Objective 1:
Print the stretch of the voms upgrade notes from "Other updates also" through "the Xmas shutdown.".
Objective 2:
Render this sentence from the voms upgrade notes in Spanish: "The bouncycastle upgrade is still in the works."

Metapackage still needs to be setup and voms needs to be recertified after the log4j change. 

Log4j 1.2.14 to be set in ETICS for gLite by Joachim. Joachim will provide a list of packages where the version number needs to be updated
for this change. 

2007-09-19 Notes

Submitted by Joni in email: "The trustmanager 1.8.10.1 and voms admin are build using log4j 1.2.14. and at least trustmanager still with the old 1.22 version of bouncycastle. The bouncycastle upgrade is still in the works. I would recommend the newest 1.8.10.1 trustmanager."

Other updates also circulated in email: voms-admin-server-2.0.6 tag is imminent. vomrs will be upgraded on today's production version for now. Plan in VomrsUpdateLog#19th_September_2007

2007-12-05 Notes

-------- Original Message --------
Subject: request for close follow-up on progress of voms bugs
Date: Wed, 5 Dec 2007 17:32:29 +0100
From: Maria Dimou-Zacharova <Maria.Dimou@cern.ch>
To: project-eu-egee-middleware-emt (EGEE Middleware Engineering Management Team) <project-eu-egee-middleware-emt@cern.ch>
CC: project-voms-wg <project-voms-wg@cern.ch>,   <lcg-service-coordination-meeting@cern.ch>

We are going ahead with the voms(r)s upgrade to voms 2.0.8 and vomrs 
1.3.1e on new hardware on Monday Dec 10th 8-11hrs UTC to ensure we 'll 
have enough time to fix problems before the Xmas shutdown.

Listing:
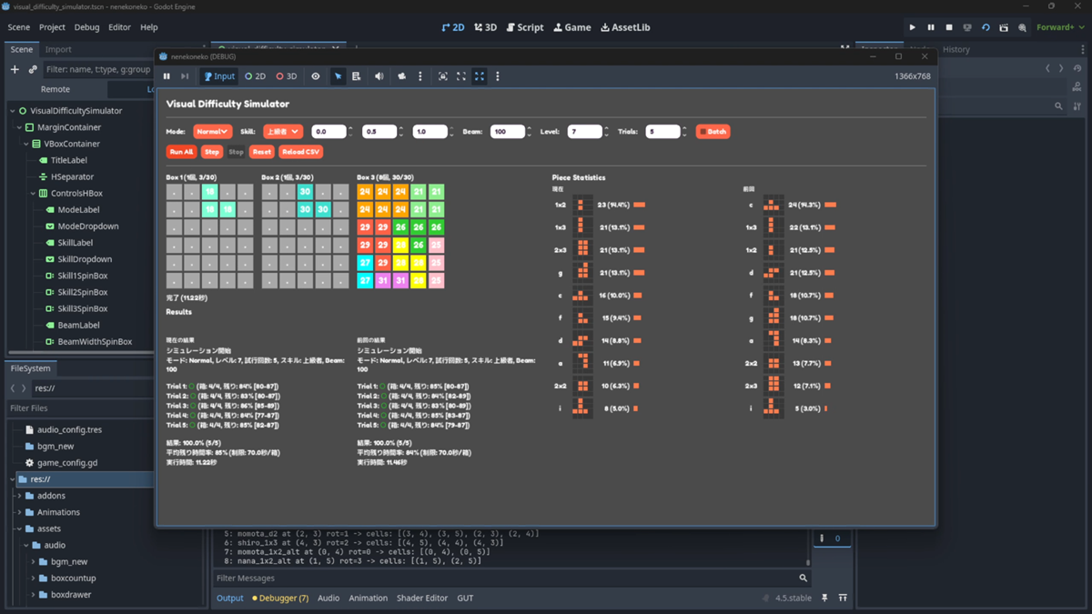Screen dimensions: 1092x614
Task: Click the Instantiate Child Scene link icon
Action: [x=33, y=69]
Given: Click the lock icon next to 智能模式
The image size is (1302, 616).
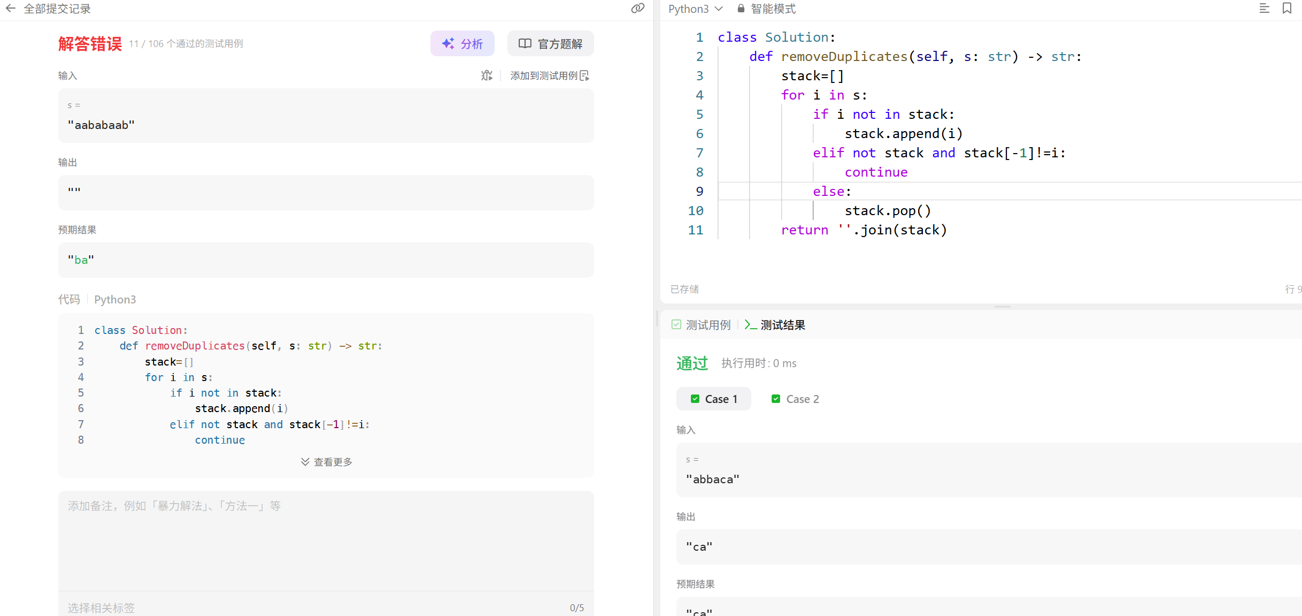Looking at the screenshot, I should 741,9.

Task solution 1:
Other updates also circulated in email: voms-admin-server-2.0.6 tag is imminent. vomrs will be upgraded on today's production version for now. Plan in VomrsUpdateLog#19th_September_2007

2007-12-05 Notes

-------- Original Message --------
Subject: request for close follow-up on progress of voms bugs
Date: Wed, 5 Dec 2007 17:32:29 +0100
From: Maria Dimou-Zacharova <Maria.Dimou@cern.ch>
To: project-eu-egee-middleware-emt (EGEE Middleware Engineering Management Team) <project-eu-egee-middleware-emt@cern.ch>
CC: project-voms-wg <project-voms-wg@cern.ch>,   <lcg-service-coordination-meeting@cern.ch>

We are going ahead with the voms(r)s upgrade to voms 2.0.8 and vomrs 
1.3.1e on new hardware on Monday Dec 10th 8-11hrs UTC to ensure we 'll 
have enough time to fix problems before the Xmas shutdown.

Task solution 2:
La actualización de bouncycastle todavía está en curso.